-- Begin Source passage --

Current News

/

ArcaMax

Judge considers temporary stop on US from deporting Kilmar Abrego Garcia again

Jeff Barker and Dan Belson, Baltimore Sun on

Published in News & Features

GREENBELT, Md. — A federal judge said Thursday she is considering an order to temporarily block the government from quickly deporting Kilmar Abrego Garcia again, as his attorneys seek his return to Maryland.

“I’m not willing to allow an unfettered release of Mr. Garcia into ICE custody,” U.S. District Judge Paula Xinis said at the end of Abrego Garcia’s wrongful deportation case. It’s unclear whether she will issue a temporary restraining order, but the hearing is set to continue on Friday.

Abrego Garcia was transported from El Salvador to Tennessee in June to face human smuggling-related charges, and his attorneys are worried the government may deport him again if he is released while awaiting trial.

On Thursday, an immigration official testified there are no clear plans yet for what to do with Abrego Garcia.

Trump administration officials have said they plan to send the sheet metal worker to a not-yet-identified “third country” — but not his native El Salvador, where he was initially sent — if he is freed from federal custody next week while his trial in Tennessee.

Thomas Giles, assistant director for the Immigration and Customs Enforcement’s (ICE) Enforcement and Removal Operations, told the court Thursday that the process has not begun to determine whether Abrego Garcia will be sent to a third country and, if so, which country that will be.

“We don’t work these cases until they’re in ICE custody,” said Giles, who sat in the witness box and answered questions from attorneys in the case.

-- End Source passage --
-- Begin Dataset excerpt --

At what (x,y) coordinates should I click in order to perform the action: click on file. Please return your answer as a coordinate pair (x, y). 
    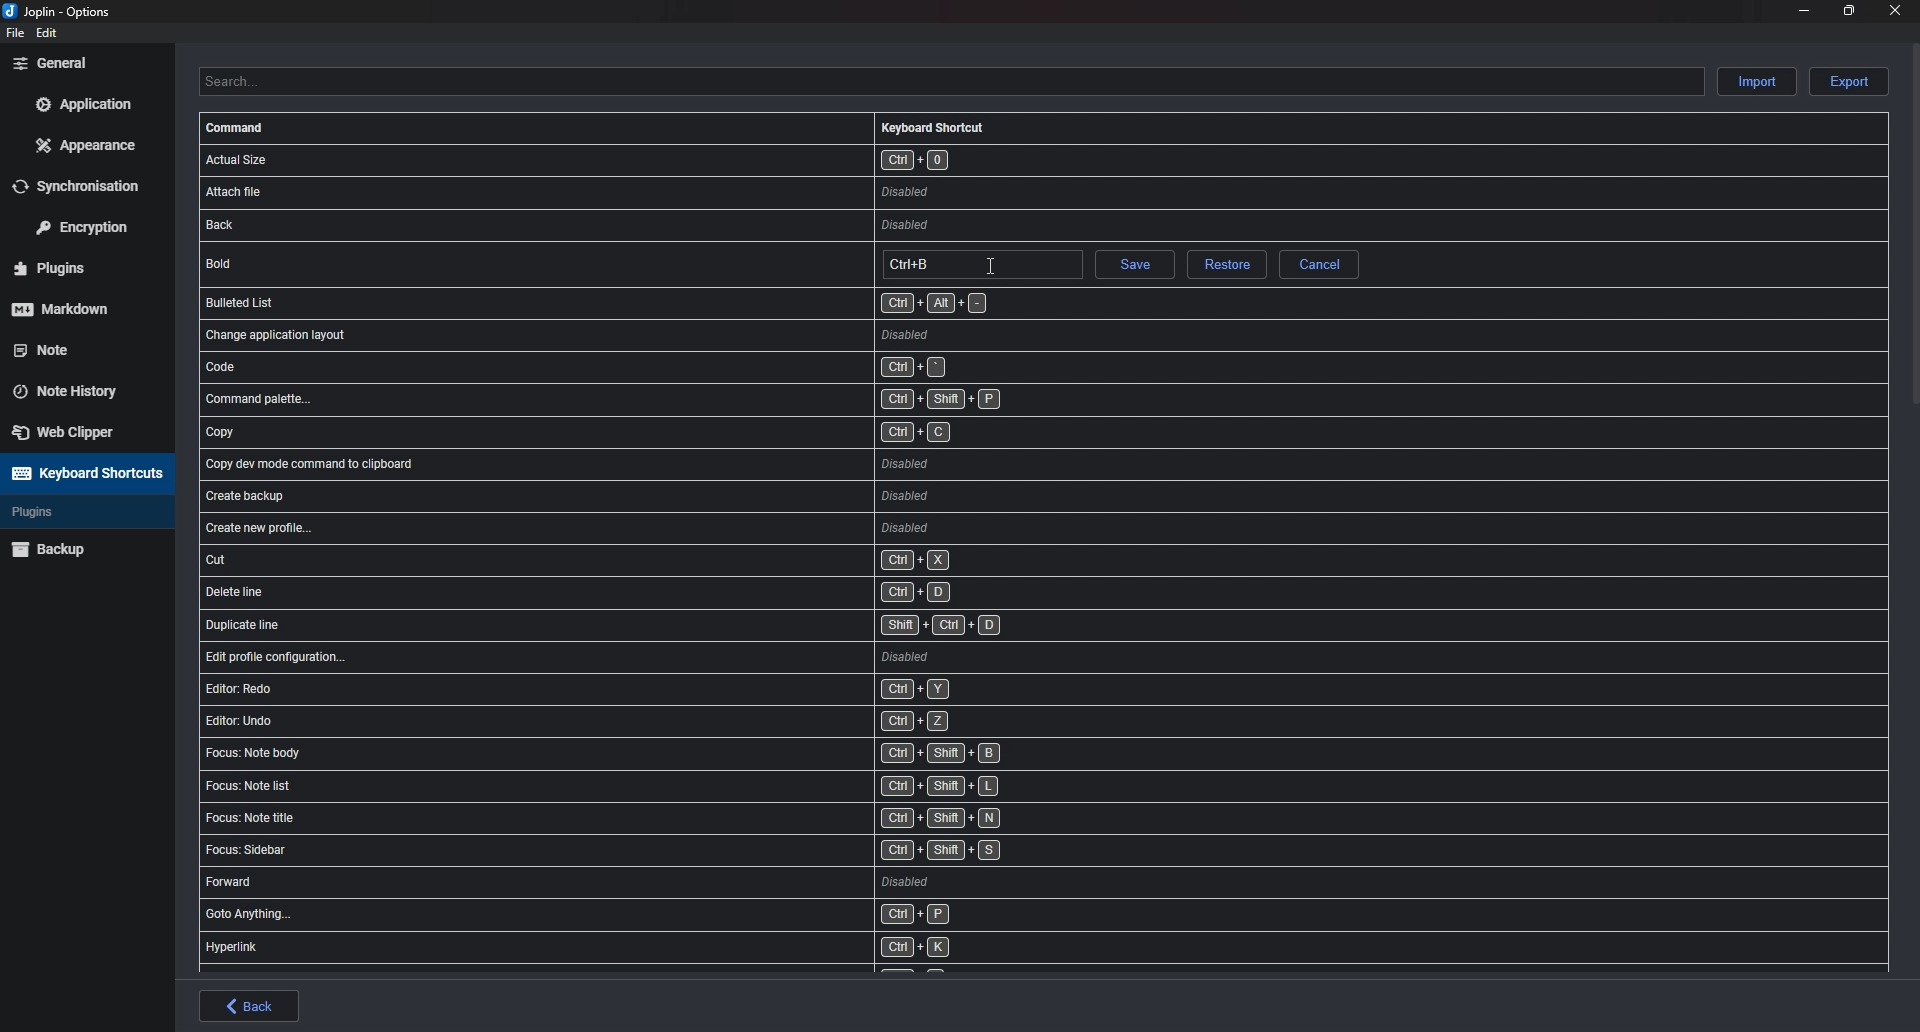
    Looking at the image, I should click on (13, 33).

-- End Dataset excerpt --

## Your goal
Update the stretch of the Abrego Garcia article from "Trump administration officials" through "in the case.", replacing "witness box" with "witness stand". The data on this page come from a source unrelated to the Abrego Garcia article.

## Task result
Trump administration officials have said they plan to send the sheet metal worker to a not-yet-identified “third country” — but not his native El Salvador, where he was initially sent — if he is freed from federal custody next week while his trial in Tennessee.

Thomas Giles, assistant director for the Immigration and Customs Enforcement’s (ICE) Enforcement and Removal Operations, told the court Thursday that the process has not begun to determine whether Abrego Garcia will be sent to a third country and, if so, which country that will be.

“We don’t work these cases until they’re in ICE custody,” said Giles, who sat in the witness stand and answered questions from attorneys in the case.